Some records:
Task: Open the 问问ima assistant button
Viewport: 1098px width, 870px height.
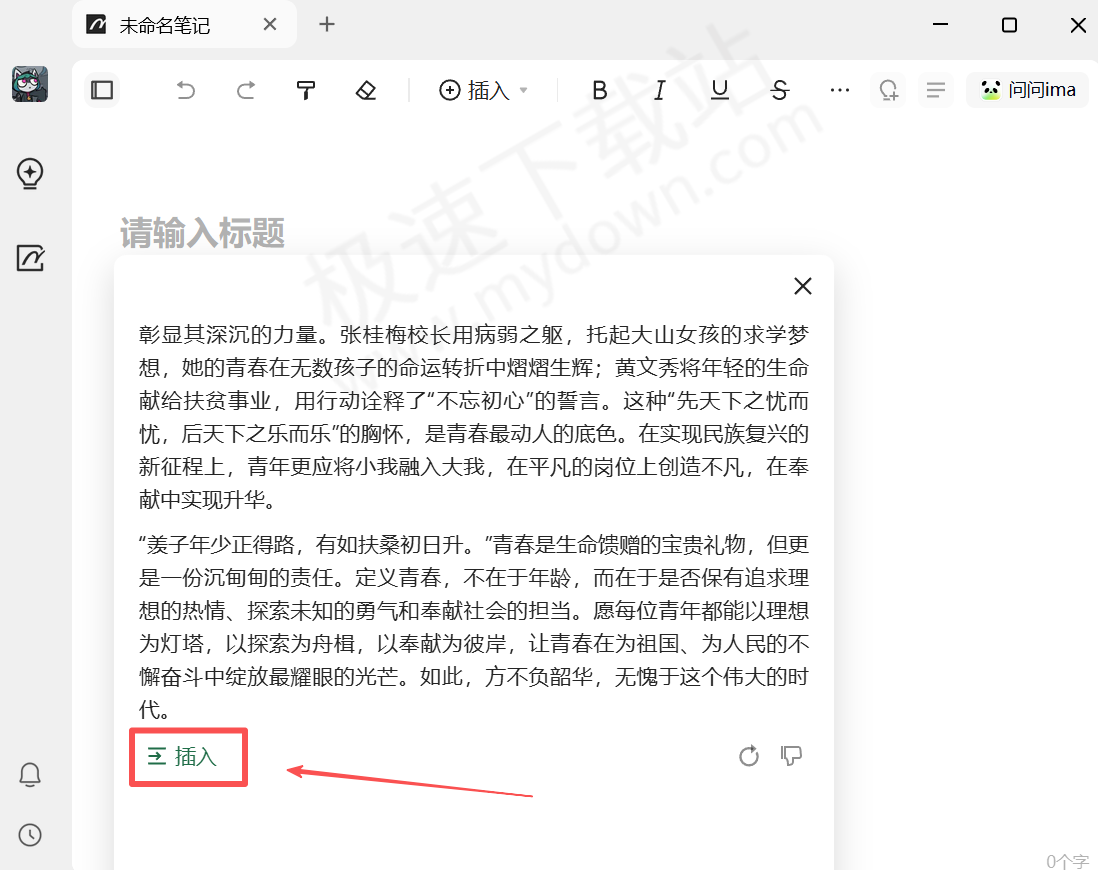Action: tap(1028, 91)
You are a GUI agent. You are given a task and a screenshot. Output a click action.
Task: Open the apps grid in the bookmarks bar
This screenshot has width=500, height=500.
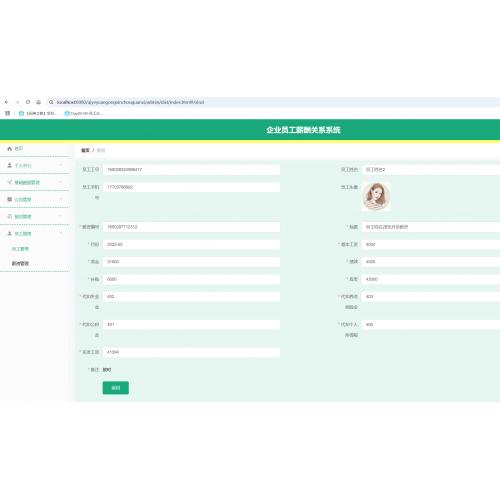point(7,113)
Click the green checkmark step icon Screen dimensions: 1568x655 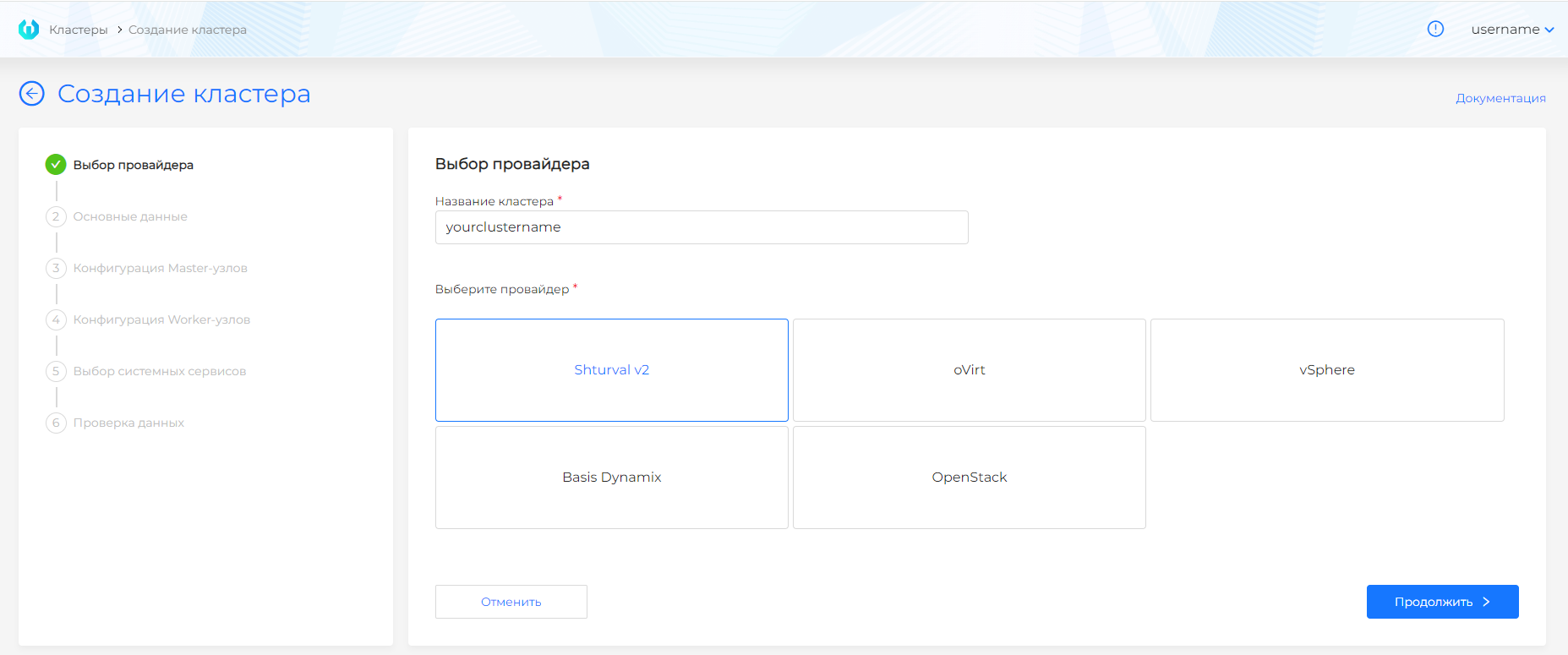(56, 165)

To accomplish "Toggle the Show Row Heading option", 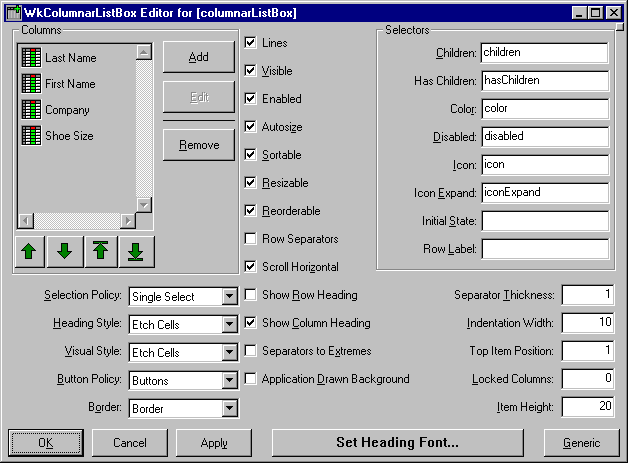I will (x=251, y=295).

- OBJECTIVE:
Rewrite the material from its beginning through the line containing "point(7,113)", swapping "screenshot" for "screen capture" and keeping everything else the same; omit the pictures.

- SOLUTION FOR THIS EXERCISE:
Task: Open the 问问ima assistant button
Viewport: 1098px width, 870px height.
Action: tap(1028, 91)
You are a GUI agent. You are given a task and a screen capture. Output a click action.
Task: Open the apps grid in the bookmarks bar
This screen capture has width=500, height=500.
point(7,113)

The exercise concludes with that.